▸ **What to do**:
Rewrite the entries from the line with "Viewport: 1548px width, 784px" to the line with "tap(944, 113)", requests included, and shift every click coordinate in the answers by +27.

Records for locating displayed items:
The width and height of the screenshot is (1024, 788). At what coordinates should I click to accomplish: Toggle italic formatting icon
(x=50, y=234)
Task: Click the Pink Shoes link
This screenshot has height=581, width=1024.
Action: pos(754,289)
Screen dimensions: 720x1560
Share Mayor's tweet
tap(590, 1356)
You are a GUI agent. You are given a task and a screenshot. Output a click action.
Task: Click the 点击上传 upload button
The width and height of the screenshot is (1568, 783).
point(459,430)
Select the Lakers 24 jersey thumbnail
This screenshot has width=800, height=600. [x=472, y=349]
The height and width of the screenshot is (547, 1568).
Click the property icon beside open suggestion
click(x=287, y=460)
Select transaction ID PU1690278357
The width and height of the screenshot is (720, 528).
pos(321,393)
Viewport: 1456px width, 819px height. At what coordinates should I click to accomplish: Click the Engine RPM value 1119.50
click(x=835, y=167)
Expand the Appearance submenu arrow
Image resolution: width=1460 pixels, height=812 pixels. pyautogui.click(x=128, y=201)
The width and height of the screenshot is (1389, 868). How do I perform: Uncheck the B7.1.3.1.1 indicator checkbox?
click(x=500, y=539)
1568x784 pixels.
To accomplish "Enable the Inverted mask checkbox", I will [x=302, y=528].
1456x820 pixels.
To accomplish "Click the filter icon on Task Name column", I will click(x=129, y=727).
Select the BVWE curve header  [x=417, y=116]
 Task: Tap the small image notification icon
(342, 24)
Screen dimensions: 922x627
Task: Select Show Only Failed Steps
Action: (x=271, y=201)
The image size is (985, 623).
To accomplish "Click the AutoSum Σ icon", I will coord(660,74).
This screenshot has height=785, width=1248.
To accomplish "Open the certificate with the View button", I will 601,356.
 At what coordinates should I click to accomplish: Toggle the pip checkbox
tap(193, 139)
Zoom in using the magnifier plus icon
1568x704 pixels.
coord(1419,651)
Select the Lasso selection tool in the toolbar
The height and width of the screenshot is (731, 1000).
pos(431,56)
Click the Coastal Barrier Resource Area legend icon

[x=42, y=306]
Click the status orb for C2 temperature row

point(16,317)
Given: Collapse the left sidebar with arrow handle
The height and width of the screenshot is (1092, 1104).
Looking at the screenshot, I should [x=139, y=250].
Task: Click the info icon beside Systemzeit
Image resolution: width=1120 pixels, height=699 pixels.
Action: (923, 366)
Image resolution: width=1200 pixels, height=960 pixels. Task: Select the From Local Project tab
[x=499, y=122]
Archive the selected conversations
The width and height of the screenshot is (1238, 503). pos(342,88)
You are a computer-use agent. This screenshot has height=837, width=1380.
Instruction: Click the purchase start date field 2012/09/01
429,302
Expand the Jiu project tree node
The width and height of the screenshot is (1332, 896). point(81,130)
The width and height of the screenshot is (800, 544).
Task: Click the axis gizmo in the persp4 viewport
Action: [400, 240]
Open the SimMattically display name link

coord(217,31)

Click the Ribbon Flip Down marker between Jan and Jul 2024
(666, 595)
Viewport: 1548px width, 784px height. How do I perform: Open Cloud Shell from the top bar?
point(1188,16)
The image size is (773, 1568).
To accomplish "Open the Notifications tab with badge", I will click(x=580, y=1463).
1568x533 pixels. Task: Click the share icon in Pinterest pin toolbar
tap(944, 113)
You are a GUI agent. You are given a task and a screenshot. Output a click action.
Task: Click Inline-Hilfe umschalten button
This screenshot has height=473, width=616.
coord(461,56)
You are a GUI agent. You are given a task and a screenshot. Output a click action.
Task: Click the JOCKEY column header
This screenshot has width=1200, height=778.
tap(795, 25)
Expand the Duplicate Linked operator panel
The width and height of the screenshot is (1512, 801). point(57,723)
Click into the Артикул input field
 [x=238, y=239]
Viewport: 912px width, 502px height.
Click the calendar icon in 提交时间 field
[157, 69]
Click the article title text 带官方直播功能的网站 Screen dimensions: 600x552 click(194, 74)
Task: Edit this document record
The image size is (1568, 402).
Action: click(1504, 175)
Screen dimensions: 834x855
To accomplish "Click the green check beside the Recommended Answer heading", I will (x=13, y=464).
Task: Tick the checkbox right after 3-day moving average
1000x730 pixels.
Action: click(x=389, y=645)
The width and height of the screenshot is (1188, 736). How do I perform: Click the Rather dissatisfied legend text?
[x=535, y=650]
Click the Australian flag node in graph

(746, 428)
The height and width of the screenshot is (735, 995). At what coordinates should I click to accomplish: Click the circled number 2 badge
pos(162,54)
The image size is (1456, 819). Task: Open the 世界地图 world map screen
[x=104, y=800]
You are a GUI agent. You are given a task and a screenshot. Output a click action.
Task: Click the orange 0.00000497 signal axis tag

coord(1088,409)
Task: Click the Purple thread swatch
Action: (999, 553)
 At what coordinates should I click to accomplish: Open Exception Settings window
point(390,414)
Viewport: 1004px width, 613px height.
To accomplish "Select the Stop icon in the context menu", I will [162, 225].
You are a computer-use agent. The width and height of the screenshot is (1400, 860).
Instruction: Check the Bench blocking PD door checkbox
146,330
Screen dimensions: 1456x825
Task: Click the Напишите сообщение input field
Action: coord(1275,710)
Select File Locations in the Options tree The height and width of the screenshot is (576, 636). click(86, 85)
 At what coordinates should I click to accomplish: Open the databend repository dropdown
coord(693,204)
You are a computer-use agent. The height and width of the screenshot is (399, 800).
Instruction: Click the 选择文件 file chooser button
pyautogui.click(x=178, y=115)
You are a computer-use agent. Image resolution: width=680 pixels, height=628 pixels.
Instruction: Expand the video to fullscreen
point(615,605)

▸ **Finished answer**:
Viewport: 1548px width, 784px height. How do I perform: Open Cloud Shell from the top bar?
point(1215,43)
The image size is (773, 1568).
To accomplish "Open the Notifications tab with badge", I will click(x=607, y=1490).
1568x533 pixels. Task: Click the share icon in Pinterest pin toolbar
tap(971, 140)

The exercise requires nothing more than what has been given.